Friday, 8 August 2014

Kersal Moor, Salford

Kersal Moor is a scrubby bit of moorland, with the occasional rare heathland flower, where I used to play as a child. In the middle of the moor there is St Paul's Church (where my sister was baptised) and the old junior school was next door. There were the remains of wooden steps and laid out paths, where the people of Salford and the surrounding area used to walk on Sundays. I knew that it used to be the site of the original racecourse, for horse racing, but that was the sum total of my knowledge.

Here's a picture of the moor by William Wyld in 1852, looking out towards the chimneys of Manchester. Queen Victoria commissioned the painting, and it is now in the Royal collection. The moor was bigger then, running right down to the River Irwell in one direction, and spreading across Moor Lane to what is now the rugby ground - the race track encircled the rugby ground as well as most of the present moorland.

What I didn't know, until I got into a conversation on Facebook with an old school friend, is that a huge Chartist meeting took place there in 1838. According to the Morning Advertiser at the time "the meeting then was certainly the largest that has ever taken place in the British Empire. – not less than 300,000 people could have been present."
The movement was named for the People's Charter and the Chartists were protesting about the state of democracy in their time, and campaigning for various measures to make things fairer - such as extending voting rights to every man over the age of 21, rather than limiting the vote only to property owners, and equalising the size of constituencies so that each MP represented about the same number of voters - Manchester was particularly poorly served here, as the population had increased hugely because of the Industrial Revolution, but the representation in Parliament hadn't changed.
They also wanted MPs to be paid, so that poor men could stand for Parliament as well as rich men, the secret ballot and annual elections "the most effectual check to bribery and intimidation, since as the constituency might be bought once in seven years (even with the ballot), no purse could buy a constituency (under a system of universal suffrage) in each ensuing twelvemonth; and since member, when elected for a year only, would not be able to defy and betray their constituents as now."
This made them dangerous radicals in the eyes of the ruling classes.

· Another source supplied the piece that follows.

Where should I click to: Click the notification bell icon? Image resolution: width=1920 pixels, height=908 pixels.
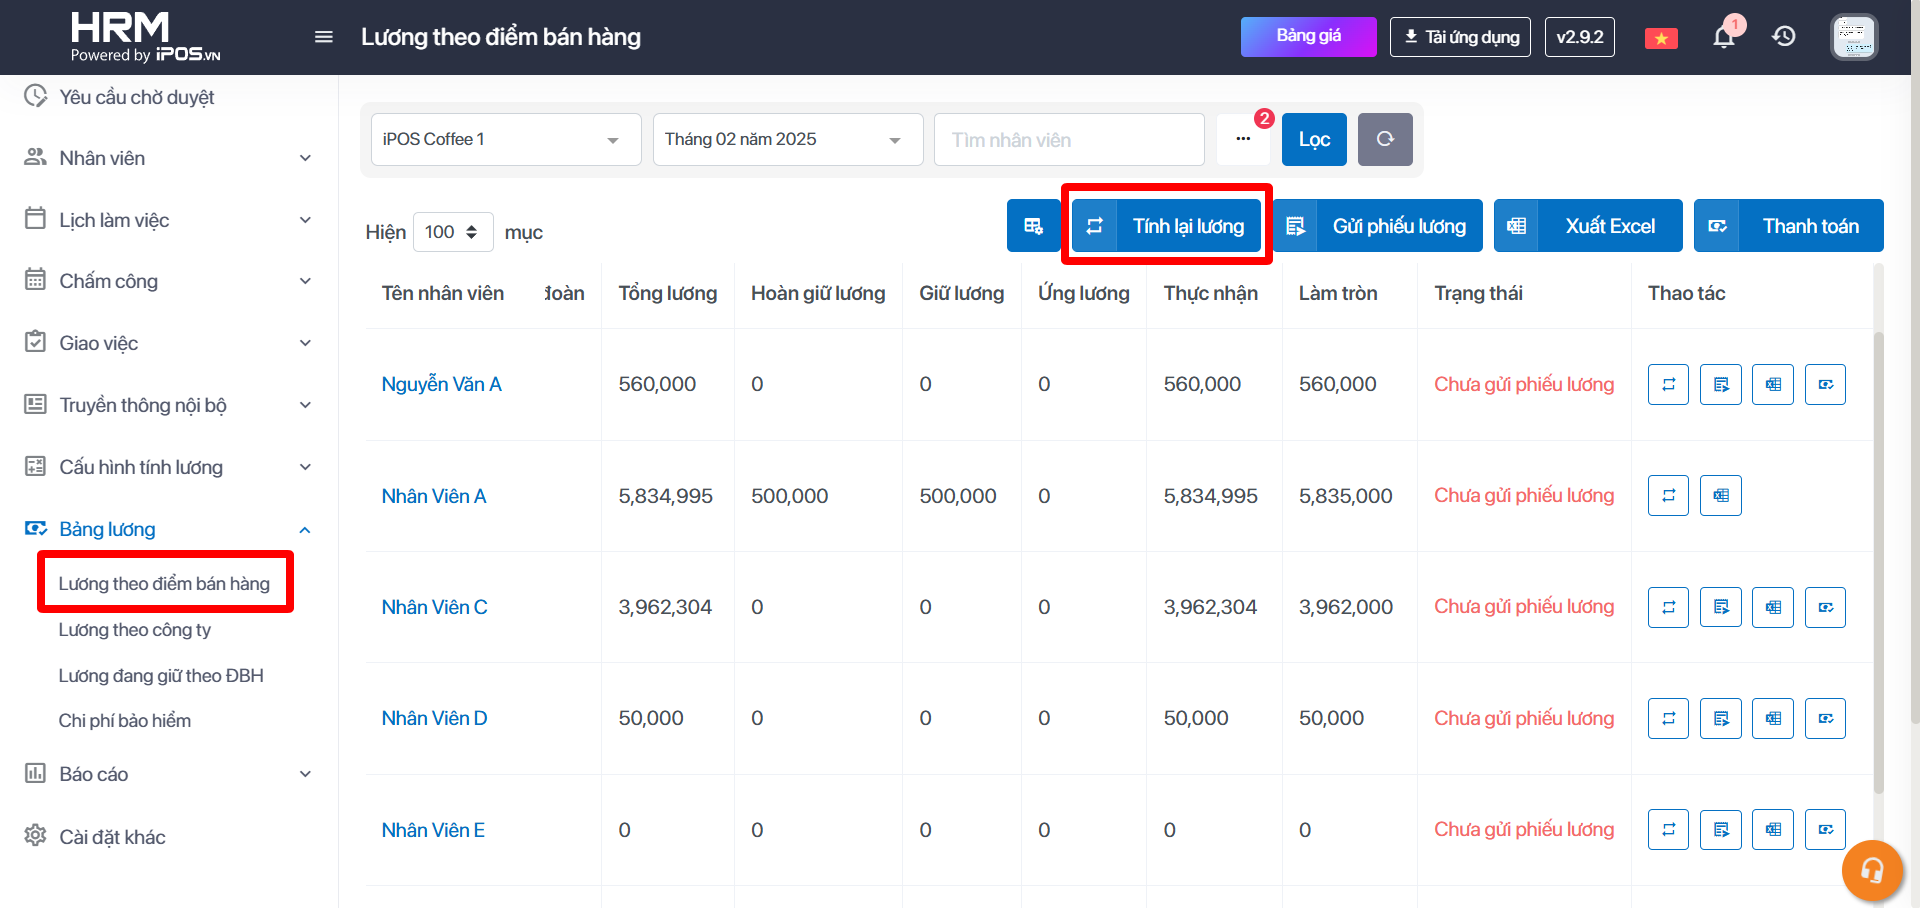point(1723,38)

As well as being a handy place to hold open air meetings (in 1818 a group of coal miners assembled there to protest about their pay and dangerous conditions - Agecroft Colliery isn't far away) the moor was used by the military for exercises and reviews. This was another bit of history I knew about, because of the disaster of Broughton Suspension Bridge. As the troops marched across the bridge back to their barracks, it began to vibrate in time with the marching feet, and the bridge collapsed before they reached the other side. No-one was killed, but 20 men were injured, and since that incident troops in the British Army have always broken step when they cross a bridge.

There have also been duels, and in 1790 a burglar and highwayman called MacNamara was hanged there, though it didn't seem to do much to lower the crime rate. Archery clubs have met there, and there was a golf course built in 1818, only the second to be built outside Scotland. There were also, in the eighteenth century, races where the men competed naked, so that women could eye them up and choose a husband!